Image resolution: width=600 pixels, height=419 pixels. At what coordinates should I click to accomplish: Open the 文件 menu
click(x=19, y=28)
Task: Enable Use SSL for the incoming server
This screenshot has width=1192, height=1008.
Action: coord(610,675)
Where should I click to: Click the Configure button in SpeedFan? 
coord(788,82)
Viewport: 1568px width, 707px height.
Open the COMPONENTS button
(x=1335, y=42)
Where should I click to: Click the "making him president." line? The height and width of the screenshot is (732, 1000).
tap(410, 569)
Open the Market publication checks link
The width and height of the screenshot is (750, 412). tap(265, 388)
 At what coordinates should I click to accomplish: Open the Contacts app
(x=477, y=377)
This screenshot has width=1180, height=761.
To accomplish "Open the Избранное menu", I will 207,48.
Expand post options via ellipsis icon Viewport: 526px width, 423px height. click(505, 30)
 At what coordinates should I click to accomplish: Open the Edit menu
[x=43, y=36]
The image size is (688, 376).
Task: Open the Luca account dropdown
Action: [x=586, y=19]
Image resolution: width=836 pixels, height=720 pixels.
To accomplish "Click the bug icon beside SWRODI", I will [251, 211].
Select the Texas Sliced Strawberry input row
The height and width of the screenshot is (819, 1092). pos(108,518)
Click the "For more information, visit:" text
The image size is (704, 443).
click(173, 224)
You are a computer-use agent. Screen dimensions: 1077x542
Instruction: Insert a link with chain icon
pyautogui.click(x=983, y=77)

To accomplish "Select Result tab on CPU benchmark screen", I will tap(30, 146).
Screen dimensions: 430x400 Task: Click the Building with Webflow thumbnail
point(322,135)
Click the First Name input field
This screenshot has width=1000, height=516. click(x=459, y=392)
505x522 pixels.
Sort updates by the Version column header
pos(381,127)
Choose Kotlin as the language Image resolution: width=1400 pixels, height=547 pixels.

☆ ☆ ☆

BRIEF:
Exactly reproduce the material above.

RESPONSE FOR THIS EXERCISE:
Image resolution: width=600 pixels, height=419 pixels. At what coordinates should I click to accomplish: Open the 文件 menu
click(x=19, y=28)
Task: Enable Use SSL for the incoming server
This screenshot has width=1192, height=1008.
Action: coord(610,675)
Where should I click to: Click the Configure button in SpeedFan? 
coord(788,82)
Viewport: 1568px width, 707px height.
Open the COMPONENTS button
(x=1335, y=42)
Where should I click to: Click the "making him president." line? The height and width of the screenshot is (732, 1000).
tap(410, 569)
Open the Market publication checks link
The width and height of the screenshot is (750, 412). tap(265, 388)
 At what coordinates should I click to accomplish: Open the Contacts app
(x=477, y=377)
This screenshot has width=1180, height=761.
To accomplish "Open the Избранное menu", I will 207,48.
Expand post options via ellipsis icon Viewport: 526px width, 423px height. click(505, 30)
 At what coordinates should I click to accomplish: Open the Edit menu
[x=43, y=36]
The image size is (688, 376).
Task: Open the Luca account dropdown
Action: [x=586, y=19]
Image resolution: width=836 pixels, height=720 pixels.
To accomplish "Click the bug icon beside SWRODI", I will [251, 211].
Select the Texas Sliced Strawberry input row
The height and width of the screenshot is (819, 1092). pos(108,518)
Click the "For more information, visit:" text
The image size is (704, 443).
click(173, 224)
You are a computer-use agent. Screen dimensions: 1077x542
Instruction: Insert a link with chain icon
pyautogui.click(x=983, y=77)

To accomplish "Select Result tab on CPU benchmark screen", I will tap(30, 146).
Screen dimensions: 430x400 Task: Click the Building with Webflow thumbnail
point(322,135)
Click the First Name input field
This screenshot has width=1000, height=516. click(x=459, y=392)
505x522 pixels.
Sort updates by the Version column header
pos(381,127)
Choose Kotlin as the language Image resolution: width=1400 pixels, height=547 pixels.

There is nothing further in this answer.